§ **Set of tasks**:
1. In the comment thread about the court ruling, when was Father Ron Smith's comment posted?
2. Repeat the comment thread about the court ruling from "It really looks" up to and including "of Fort Worth.".
3. Pick up the comment thread about the court ruling after its last sentence and carry it on.

§ **Page excerpt**:
****
The real significance of the ruling is unclear. It was useful to look at the proposed order and see how the judge altered it. Clearly the judge thinks the lawyers in question represent someone who is a party to the suit. If not, then the pleading would have been struck.

It really looks like a null ruling. Iker's diocese didn't get the suit squashed which the real point of the motion they made. But the plaintiffs are on notice that they will still have to establish that they are the proper legal successors of the Episcopal Diocese of Fort Worth.

Posted by: ruidh on Friday, 18 September 2009 at 9:12am BST

Mr Iker seems to have the bit between his teeth. However, the only definitive ruling made by the judge would appear to be that TEC may proceed with its case against Mr Iker and his friends. Do I read that correctly? The US legal system seems a little confusing to an outsider.

Posted by: Father Ron Smith on Friday, 18 September 2009 at 11:41am BST

Upon what, other than earnest desire, are the beliefs of the So Cone authors and Bishop Iker based, re the notion that the Judge "ruled" or "recognized" that the Constitution and Canons of TEC do not prohibit diocesan withdrawal?

As a matter of fact, that is true, so far as it goes: there is no explicit reference in the C&C of TEC that prohibits a domestic diocese becoming independent. That does not, however, mean that it is possible. The US Constitution is similarly silent on the subject, and the Supreme Court ruled in a case (74 U.S. 700 (1869)) involving, of all states, Texas, that silence in this case does not indicate consent, as the whole tenor of the Constitution is about the creation of a Union -- language and tenor shared by the Constitution of TEC. No doubt the judge is aware of this particular aspect of Texan and US history.

Posted by: Tobias Haller on Friday, 18 September 2009 at 6:22pm BST

The submitted deposition testimony of Prof Bruce Mullin - to the diocese leave-taking point and more - can be accessed by a link at Mark Harris Blog:

See: http://anglicanfuture.blogspot.com/

Look for the Mullin on Polity post, then the HERE link that takes a reader to a full Google document of the court deposition. Must reading for anybody constantly hearing the spin doctoring of Iker and realignment company.

Of course it's Texas; maybe anything could happen in the case? Their governor just heehawed about the state leaving the union.

Posted by: drdanfee on Friday, 18 September 2009 at 8:28pm BST

Dear Father Smith and All:

I appreciate your confusion. For the record, I am an attorney licensed to practice in all California state courts, and all federal courts in CA, and the federal district courts of Arizona.

First, each state has its own state court system, consisting of one or more trial courts, one or more intermediate appellate court to which generally there is a right of appeal from a trial court judgment (itself a term of art), and a highest court, often, but not always, referred to as the state's Supreme Court, to which a right of appeal from a decision of a court of appeal usually does not exist. State Supreme Court review is usually discretionary, except, for ex., in CA, for death penalty cases and lawyer discipline cases.
****
§ **Recorded data**:

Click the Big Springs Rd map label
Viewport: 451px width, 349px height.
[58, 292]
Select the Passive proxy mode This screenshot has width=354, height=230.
****
§ **Task-by-task answers**:
1. Friday, 18 September 2009, at 11:41am BST.

2.
It really looks like a null ruling. Iker's diocese didn't get the suit squashed which the real point of the motion they made. But the plaintiffs are on notice that they will still have to establish that they are the proper legal successors of the Episcopal Diocese of Fort Worth.

3.
The federal court system consists primarily of trial courts (district court for the district of [fill in the geographical blank] which are part of a judicial circuit (of which there are ten, each governed by its circuit court of appeals). Federal district courts are unlikely to hear church disputes, as they almost invariably involve questions of state law, even if some of those questions may depend on United States Supreme Court ("USSC") decisions.

There is no right of appeal to the USSC from decisions of any state appellate court, whether a court of appeal or of the highest state court. Review by the USSC is by petition for writ of certiorari, and is discretionary by the USSC. For example, St James Newport Beach has filed a certiorari petition with respect to the CA Supreme Court decision. In my considered opinion, it is dead on arrival. I have had access to and have read most of the briefing in that case at the appellate level, and have reason to hold the opinion I do.

The St James case went to the court of appeal on a frankly, stupid and ill considered decision by an Orange County Superior Court judge. Most people who visit here have seen what the court of appeal and CA supreme court did with that ruling.

Unfortunately, while there are many capable state court trial judges, there are many who, mainly for political reasons unrelated to any genuine qualification, reach the bench. It may well be that that's the case here. If that proves to be the case, then it will just be a more protracted judicial process involving an appeal.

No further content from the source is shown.